3Sum medium

Problem Statement

Given an integer array nums, return all the triplets [nums[i], nums[j], nums[k]] such that i != j, i != k, and j != k, and nums[i] + nums[j] + nums[k] == 0.

Notice that the solution set must not contain duplicate triplets.

Example 1

Input: nums = [-1,0,1,2,-1,-4] Output: [[-1,-1,2],[-1,0,1]] Explanation: Because there are two triplets which sums to zero.

Example 2

Input: nums = [0,1,1] Output: [] Explanation: Because there is no triplet which sums to zero.

Steps

  1. Sort the array: Sorting the array allows us to easily skip duplicate numbers and optimize the search for triplets.

  2. Iterate through the array: We use a three-pointer approach. The outermost loop iterates through each number in the array.

  3. Two-pointer approach for the remaining elements: For each number nums[i], we use two pointers, left and right, to search for pairs that sum to -nums[i]. left starts at i + 1 and right starts at the end of the array.

  4. Handle duplicates: To avoid duplicate triplets, we skip duplicate numbers at each step using while loops.

  5. Sum check: If the sum of nums[i], nums[left], and nums[right] equals 0, we add the triplet to the result. Then, we adjust left and right to find other possible triplets.
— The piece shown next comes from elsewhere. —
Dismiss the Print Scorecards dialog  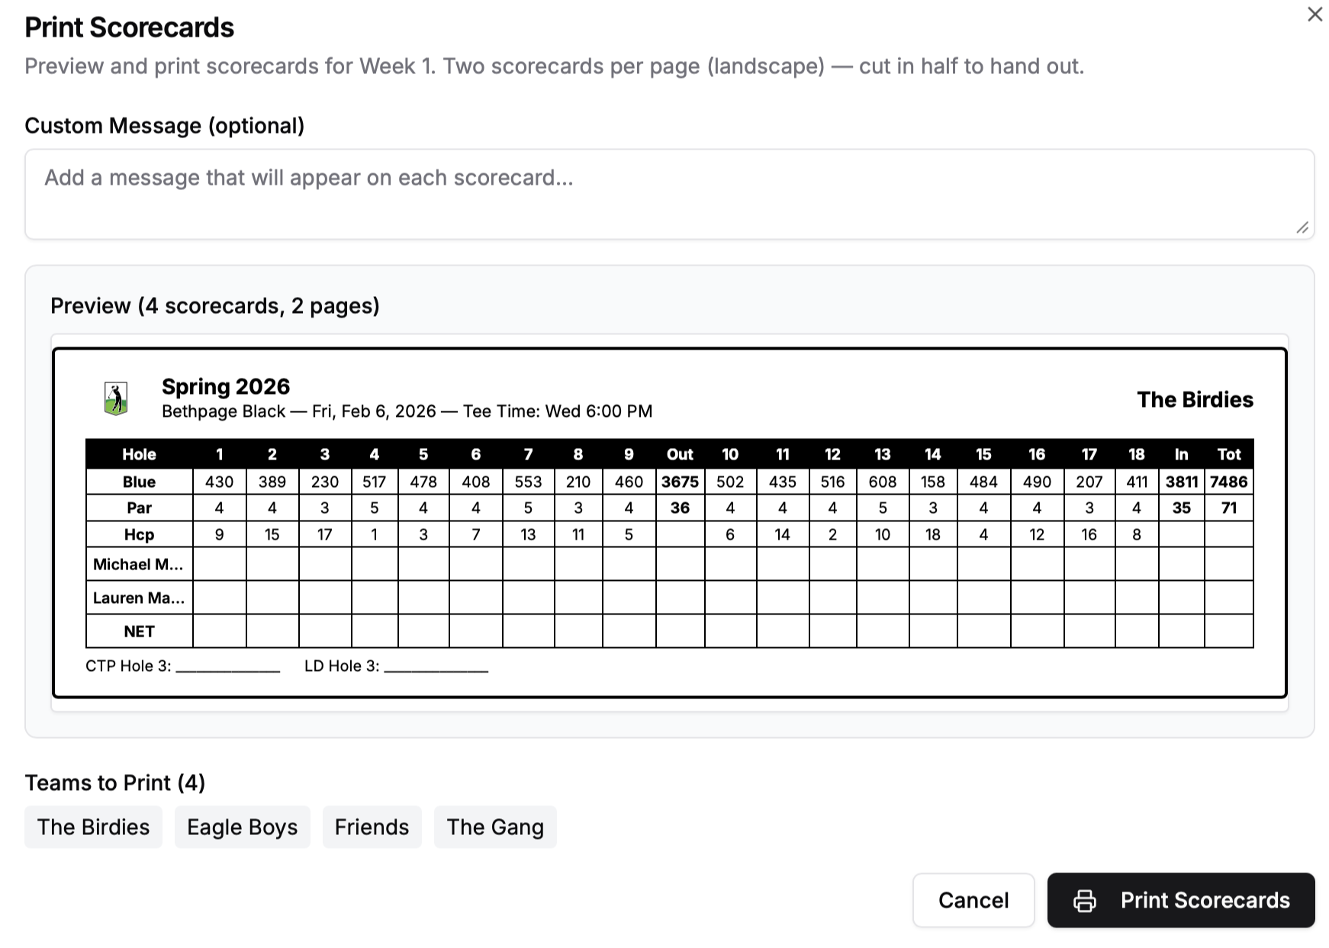pyautogui.click(x=1315, y=14)
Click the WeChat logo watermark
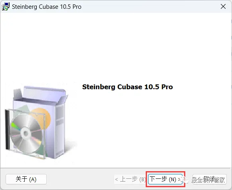Screen dimensions: 232x190 tap(186, 180)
  6. Return the result: After iterating through the entire array, we return the list of triplets.

Explanation

The core idea is to efficiently find triplets that sum to zero. Sorting allows us to use a two-pointer approach to quickly check for pairs that complement the current number to zero. The duplicate handling is crucial for ensuring the output is correct according to LeetCode's specifications. The time complexity is optimized because we avoid redundant checks due to sorting and duplicate handling.

Code

#include <vector>
#include <algorithm>

using namespace std;

vector<vector<int>> threeSum(vector<int>& nums) {
    vector<vector<int>> result;
    sort(nums.begin(), nums.end()); // Sort the array

    for (int i = 0; i < nums.size() - 2; ++i) {
        // Skip duplicate numbers for the first element
        if (i > 0 && nums[i] == nums[i - 1]) continue;

        int left = i + 1;
        int right = nums.size() - 1;

        while (left < right) {
            int sum = nums[i] + nums[left] + nums[right];

            if (sum == 0) {
                result.push_back({nums[i], nums[left], nums[right]});

                // Skip duplicate numbers for the second and third elements
                while (left < right && nums[left] == nums[left + 1]) left++;
                while (left < right && nums[right] == nums[right - 1]) right--;

                left++;
                right--;
            } else if (sum < 0) {
                left++;
            } else {
                right--;
            }
        }
    }

    return result;
}

Complexity

  • Time Complexity: O(n^2), where n is the length of the input array. This is dominated by the nested loops. The sorting step takes O(n log n), but this is asymptotically smaller than O(n^2).

  • Space Complexity: O(log n) in the best and average cases due to sorting (in-place sorting algorithms), and O(n) in the worst case (for example, if the array already sorted). The space used for the result vector can be considered O(n) in the worst case, as it can potentially store up to O(n) triplets. However, in most cases, the number of triplets will be much smaller than n.